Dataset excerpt

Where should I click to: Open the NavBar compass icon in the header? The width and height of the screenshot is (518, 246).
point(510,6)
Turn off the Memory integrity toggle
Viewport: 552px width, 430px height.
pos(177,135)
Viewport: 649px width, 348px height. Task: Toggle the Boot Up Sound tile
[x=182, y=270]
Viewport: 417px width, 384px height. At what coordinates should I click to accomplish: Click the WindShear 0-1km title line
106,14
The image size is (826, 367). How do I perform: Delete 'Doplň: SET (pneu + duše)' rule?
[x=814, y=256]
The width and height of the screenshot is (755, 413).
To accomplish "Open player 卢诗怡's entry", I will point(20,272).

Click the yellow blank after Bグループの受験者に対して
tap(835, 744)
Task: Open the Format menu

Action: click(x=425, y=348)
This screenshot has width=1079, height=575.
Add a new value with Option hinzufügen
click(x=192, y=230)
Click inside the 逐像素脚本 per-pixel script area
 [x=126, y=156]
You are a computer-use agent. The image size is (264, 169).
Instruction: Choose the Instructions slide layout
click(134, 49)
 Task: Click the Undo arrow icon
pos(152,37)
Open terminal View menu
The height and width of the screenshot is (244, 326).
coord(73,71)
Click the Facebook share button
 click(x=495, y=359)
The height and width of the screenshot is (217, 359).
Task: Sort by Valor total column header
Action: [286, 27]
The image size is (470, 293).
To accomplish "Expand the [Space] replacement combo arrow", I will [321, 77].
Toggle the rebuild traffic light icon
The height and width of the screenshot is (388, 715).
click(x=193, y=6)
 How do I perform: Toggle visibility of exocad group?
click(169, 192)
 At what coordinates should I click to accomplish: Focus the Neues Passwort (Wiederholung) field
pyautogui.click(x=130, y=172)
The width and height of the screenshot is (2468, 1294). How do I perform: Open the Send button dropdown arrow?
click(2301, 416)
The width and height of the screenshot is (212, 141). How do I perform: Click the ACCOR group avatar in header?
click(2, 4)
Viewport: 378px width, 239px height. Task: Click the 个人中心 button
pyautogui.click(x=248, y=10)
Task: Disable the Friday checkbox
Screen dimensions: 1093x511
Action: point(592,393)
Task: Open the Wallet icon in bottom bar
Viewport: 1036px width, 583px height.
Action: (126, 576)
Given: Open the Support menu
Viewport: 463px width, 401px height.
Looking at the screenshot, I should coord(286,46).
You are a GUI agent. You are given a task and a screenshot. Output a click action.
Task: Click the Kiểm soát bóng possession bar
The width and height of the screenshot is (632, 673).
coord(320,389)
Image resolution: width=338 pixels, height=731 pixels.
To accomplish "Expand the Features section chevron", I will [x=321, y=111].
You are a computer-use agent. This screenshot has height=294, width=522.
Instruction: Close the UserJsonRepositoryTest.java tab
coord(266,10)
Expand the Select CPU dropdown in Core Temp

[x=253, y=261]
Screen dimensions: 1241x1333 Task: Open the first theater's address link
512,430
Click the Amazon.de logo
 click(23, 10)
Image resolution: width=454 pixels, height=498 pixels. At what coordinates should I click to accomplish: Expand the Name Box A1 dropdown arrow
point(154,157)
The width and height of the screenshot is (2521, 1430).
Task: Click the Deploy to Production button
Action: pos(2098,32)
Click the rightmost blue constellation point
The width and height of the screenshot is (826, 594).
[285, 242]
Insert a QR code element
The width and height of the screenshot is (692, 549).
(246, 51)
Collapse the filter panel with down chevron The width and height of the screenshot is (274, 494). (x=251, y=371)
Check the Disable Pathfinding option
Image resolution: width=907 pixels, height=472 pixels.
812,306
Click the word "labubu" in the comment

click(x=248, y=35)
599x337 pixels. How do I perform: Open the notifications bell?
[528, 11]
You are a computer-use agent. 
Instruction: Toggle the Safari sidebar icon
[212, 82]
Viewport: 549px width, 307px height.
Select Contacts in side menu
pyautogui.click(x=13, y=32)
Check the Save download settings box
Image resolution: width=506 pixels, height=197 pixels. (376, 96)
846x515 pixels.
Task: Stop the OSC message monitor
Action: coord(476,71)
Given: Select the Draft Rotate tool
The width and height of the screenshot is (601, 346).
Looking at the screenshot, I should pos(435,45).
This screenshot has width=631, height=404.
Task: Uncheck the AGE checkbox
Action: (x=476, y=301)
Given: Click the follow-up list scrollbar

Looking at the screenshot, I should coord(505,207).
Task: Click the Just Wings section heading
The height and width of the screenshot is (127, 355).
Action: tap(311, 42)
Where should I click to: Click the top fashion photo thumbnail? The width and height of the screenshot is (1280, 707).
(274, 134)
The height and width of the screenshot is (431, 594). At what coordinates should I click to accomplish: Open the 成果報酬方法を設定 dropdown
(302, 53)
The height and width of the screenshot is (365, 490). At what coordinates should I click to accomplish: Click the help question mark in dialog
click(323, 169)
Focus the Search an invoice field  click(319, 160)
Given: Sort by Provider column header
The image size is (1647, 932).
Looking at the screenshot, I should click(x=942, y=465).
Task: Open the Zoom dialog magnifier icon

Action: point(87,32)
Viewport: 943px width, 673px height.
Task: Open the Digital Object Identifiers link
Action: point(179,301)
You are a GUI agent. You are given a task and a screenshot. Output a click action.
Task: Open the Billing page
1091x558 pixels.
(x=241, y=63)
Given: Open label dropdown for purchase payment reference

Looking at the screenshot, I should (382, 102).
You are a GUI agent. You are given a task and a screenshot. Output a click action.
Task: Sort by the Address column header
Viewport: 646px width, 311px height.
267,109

WHAT THIS TASK INVOLVES
Select every line in the rows above that contains the string "dialog", and copy each one.

RESULT FOR THIS EXERCISE
The height and width of the screenshot is (365, 490). At what coordinates should I click to accomplish: Click the help question mark in dialog
Task: Open the Zoom dialog magnifier icon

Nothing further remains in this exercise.